Detective Sergeant Tracy Martinex said: “Sometimes it is more subtle than an obviously violent relationship.
“It can be mental abuse with a lot of control, like not letting the woman have family or friends, interaction with other people and hobbies.
“This still affects people's lives, it takes their confidence away and gives them low self-esteem.”
Det-con Darrington added that physical violence could begin after mental abuse and that there was an increased risk of violence beginning or intensifying when female victims became pregnant, especially in 16-25-year-olds.
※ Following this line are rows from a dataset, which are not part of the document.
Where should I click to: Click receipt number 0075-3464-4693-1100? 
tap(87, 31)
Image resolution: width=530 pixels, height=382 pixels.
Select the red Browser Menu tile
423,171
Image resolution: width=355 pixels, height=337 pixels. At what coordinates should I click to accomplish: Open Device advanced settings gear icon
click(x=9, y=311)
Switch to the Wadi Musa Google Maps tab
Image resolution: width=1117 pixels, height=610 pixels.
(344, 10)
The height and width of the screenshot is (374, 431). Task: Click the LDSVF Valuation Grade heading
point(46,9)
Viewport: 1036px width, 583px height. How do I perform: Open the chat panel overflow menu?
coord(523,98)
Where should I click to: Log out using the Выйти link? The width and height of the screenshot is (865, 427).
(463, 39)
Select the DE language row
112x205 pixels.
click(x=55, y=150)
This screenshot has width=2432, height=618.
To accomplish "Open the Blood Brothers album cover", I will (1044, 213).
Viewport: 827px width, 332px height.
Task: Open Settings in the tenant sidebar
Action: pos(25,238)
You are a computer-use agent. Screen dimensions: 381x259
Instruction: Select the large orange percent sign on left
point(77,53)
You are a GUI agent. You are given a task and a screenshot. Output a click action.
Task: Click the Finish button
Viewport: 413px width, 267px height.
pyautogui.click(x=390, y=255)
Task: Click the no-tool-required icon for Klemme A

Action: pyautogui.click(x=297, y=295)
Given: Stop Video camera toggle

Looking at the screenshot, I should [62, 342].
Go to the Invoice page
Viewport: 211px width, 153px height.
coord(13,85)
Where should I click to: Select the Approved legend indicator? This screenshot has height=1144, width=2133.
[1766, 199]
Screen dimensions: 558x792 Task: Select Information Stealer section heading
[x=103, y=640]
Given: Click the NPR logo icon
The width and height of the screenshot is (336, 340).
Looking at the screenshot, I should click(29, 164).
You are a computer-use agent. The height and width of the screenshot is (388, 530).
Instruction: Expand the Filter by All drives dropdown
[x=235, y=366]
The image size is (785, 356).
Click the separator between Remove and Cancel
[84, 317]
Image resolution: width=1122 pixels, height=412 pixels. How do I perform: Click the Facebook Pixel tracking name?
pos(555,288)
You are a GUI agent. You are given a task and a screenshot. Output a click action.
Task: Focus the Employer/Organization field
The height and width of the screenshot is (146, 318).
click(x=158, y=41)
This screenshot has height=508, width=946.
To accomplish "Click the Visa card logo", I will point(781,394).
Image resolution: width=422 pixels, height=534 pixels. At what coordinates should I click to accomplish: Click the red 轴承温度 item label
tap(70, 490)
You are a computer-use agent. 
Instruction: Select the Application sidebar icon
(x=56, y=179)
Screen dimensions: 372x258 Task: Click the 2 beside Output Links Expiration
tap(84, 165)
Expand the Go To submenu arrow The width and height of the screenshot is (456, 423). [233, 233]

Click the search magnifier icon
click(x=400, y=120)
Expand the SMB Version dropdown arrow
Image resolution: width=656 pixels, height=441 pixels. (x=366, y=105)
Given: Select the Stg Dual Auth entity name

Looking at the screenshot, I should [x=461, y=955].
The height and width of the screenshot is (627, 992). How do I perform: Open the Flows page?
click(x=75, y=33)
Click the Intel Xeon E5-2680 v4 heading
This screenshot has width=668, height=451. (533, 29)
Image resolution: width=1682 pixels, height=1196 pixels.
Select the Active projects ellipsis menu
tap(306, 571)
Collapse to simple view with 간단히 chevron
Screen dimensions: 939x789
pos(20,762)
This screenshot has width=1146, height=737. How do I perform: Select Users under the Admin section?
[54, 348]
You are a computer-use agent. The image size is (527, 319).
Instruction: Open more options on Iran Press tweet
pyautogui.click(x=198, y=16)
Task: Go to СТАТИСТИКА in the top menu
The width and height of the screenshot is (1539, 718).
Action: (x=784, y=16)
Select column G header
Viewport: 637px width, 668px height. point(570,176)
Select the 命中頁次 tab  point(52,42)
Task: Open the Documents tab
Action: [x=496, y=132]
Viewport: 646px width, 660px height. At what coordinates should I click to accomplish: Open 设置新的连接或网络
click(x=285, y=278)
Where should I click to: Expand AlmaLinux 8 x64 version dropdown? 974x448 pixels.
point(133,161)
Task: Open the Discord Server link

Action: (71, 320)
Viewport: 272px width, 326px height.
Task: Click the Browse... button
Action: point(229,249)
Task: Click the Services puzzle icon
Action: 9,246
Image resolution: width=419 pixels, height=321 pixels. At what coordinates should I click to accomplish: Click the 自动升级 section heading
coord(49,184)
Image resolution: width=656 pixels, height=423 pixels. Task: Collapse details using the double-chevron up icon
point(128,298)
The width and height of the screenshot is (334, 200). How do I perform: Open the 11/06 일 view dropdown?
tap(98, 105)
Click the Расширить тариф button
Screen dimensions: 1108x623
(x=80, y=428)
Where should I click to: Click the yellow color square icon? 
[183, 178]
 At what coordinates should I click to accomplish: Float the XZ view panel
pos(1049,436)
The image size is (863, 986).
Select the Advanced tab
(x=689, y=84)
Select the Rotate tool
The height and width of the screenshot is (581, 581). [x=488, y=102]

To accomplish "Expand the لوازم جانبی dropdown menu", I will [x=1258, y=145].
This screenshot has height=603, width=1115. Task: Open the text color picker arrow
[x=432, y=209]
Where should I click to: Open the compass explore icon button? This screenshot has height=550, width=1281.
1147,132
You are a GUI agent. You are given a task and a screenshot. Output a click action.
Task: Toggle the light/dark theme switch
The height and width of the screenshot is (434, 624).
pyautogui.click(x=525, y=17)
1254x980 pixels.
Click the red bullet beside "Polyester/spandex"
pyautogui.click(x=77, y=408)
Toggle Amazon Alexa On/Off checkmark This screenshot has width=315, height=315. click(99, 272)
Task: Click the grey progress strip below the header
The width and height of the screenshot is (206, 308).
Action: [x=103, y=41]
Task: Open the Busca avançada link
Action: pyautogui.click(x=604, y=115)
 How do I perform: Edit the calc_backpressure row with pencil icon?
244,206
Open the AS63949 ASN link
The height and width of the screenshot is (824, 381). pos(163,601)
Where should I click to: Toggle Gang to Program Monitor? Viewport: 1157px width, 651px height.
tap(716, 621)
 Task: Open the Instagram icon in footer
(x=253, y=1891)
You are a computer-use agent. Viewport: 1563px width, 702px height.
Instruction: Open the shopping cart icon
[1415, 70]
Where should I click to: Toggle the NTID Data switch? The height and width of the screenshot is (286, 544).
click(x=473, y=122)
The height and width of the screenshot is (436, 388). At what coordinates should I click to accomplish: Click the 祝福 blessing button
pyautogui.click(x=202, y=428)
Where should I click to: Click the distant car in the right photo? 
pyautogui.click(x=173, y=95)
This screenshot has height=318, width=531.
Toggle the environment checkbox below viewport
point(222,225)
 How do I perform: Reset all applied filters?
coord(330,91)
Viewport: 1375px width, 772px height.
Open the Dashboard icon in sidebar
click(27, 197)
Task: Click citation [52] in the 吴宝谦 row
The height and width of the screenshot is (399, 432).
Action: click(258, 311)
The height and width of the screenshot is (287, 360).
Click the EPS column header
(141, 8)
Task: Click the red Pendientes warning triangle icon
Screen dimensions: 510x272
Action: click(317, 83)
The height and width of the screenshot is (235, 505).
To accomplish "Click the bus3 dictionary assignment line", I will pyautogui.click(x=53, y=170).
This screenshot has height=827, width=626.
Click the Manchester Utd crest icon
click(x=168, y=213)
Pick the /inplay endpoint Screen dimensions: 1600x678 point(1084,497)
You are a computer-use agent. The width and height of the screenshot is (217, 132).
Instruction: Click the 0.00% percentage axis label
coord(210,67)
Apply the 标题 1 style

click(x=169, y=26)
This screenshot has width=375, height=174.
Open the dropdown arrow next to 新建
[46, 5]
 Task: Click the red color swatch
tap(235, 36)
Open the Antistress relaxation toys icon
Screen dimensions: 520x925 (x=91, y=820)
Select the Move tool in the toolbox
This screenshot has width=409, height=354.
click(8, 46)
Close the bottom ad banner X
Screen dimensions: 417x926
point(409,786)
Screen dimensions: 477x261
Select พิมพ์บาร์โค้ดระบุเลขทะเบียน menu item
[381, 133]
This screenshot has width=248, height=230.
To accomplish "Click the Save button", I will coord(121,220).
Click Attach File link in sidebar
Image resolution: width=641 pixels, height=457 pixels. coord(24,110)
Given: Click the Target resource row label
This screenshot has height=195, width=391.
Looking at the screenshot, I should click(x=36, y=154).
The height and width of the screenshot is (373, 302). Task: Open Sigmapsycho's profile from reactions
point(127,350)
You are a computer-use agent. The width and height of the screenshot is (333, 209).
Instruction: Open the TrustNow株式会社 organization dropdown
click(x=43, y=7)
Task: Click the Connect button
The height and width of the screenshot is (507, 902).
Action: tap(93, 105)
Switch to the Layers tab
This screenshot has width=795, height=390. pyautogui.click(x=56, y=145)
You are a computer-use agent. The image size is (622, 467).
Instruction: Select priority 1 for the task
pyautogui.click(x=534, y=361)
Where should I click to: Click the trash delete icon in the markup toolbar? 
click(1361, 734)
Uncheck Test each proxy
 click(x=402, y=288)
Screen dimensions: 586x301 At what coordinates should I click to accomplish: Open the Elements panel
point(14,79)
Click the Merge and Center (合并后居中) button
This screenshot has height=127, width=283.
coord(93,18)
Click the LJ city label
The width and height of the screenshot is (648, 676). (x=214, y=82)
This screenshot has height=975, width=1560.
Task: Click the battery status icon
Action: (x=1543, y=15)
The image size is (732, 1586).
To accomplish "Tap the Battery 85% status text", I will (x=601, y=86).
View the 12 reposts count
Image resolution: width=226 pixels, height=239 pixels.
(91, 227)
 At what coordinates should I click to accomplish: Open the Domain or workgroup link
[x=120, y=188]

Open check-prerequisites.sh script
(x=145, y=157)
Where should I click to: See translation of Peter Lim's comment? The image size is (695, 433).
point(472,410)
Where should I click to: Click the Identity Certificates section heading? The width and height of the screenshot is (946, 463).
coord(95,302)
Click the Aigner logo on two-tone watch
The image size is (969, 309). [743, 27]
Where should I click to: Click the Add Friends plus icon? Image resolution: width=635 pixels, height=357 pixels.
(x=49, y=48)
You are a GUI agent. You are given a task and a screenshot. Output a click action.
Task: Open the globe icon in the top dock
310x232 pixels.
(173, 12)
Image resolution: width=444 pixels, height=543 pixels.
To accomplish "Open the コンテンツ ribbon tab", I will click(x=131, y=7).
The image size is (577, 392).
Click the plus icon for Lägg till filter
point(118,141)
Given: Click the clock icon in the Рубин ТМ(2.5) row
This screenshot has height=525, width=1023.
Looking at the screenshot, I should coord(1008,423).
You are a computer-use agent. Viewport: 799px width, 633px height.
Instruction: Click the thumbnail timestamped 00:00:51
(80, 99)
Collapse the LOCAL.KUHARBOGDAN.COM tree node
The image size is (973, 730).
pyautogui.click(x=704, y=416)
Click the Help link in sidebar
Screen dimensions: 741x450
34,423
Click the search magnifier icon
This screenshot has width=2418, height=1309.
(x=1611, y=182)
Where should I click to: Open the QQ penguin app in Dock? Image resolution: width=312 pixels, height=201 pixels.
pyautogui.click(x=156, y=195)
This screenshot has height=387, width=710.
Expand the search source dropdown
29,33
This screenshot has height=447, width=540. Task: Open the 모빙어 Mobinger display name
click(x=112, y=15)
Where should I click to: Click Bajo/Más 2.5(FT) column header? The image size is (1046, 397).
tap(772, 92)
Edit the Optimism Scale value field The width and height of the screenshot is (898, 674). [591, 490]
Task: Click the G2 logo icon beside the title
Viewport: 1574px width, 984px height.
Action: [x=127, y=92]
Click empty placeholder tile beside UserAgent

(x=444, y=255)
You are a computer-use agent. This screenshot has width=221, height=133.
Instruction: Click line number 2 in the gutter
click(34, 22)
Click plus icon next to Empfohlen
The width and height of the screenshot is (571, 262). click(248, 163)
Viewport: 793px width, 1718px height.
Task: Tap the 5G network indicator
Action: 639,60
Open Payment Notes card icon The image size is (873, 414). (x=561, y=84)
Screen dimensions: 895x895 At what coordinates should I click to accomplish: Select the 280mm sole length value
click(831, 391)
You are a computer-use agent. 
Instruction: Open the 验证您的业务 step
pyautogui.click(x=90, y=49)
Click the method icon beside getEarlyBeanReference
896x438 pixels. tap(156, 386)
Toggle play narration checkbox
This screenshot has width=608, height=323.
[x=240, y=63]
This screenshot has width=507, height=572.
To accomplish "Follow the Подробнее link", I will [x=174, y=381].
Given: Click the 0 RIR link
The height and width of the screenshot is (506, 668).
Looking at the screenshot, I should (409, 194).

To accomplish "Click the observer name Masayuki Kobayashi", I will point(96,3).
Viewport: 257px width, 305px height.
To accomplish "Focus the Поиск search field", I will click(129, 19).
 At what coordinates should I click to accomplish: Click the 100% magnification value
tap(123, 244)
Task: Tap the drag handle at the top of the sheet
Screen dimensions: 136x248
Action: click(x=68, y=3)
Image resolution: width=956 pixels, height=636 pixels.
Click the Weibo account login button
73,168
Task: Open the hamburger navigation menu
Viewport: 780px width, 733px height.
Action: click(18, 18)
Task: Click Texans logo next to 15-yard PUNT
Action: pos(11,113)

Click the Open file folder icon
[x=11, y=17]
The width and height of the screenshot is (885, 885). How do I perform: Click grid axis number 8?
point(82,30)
She explained this was because the abuser, having eliminated people out of the victim's life, could feel threatened by her interaction with health professionals,
Det Con Darrington said there were no boundaries to domestic violence, with some victims being in their 70s when they reported abuse.
She said the pattern could also run in families with sons and daughters becoming abusers or victims of abuse themselves.
“We aim to break the cycle of abuse,” she said. “We need to raise awareness and reach members of the community to highlight this very difficult and sensitive area and also to impart advice to anyone who might benefit from it.”
The awareness day, organised by Colchester Inter-Agency Domestic Violence Forum, saw more than 500 white ribbons handed out to people willing to show their support.
Det Con Darrington said: “A few victims who were survivors of domestic abuse came to talk to us and we had perpetrators approach us and said they used to be abusers and had done time for it.
“Some of them were a bit shy to start with but then they got talking more and they understood what we were trying to do.
“We also had people needing our advice. It was a really positive day and well worth doing.”
Anyone needing help or advice about domestic abuse can call the Colchester Women's Refuge 24-hour helpline on 01206 500585.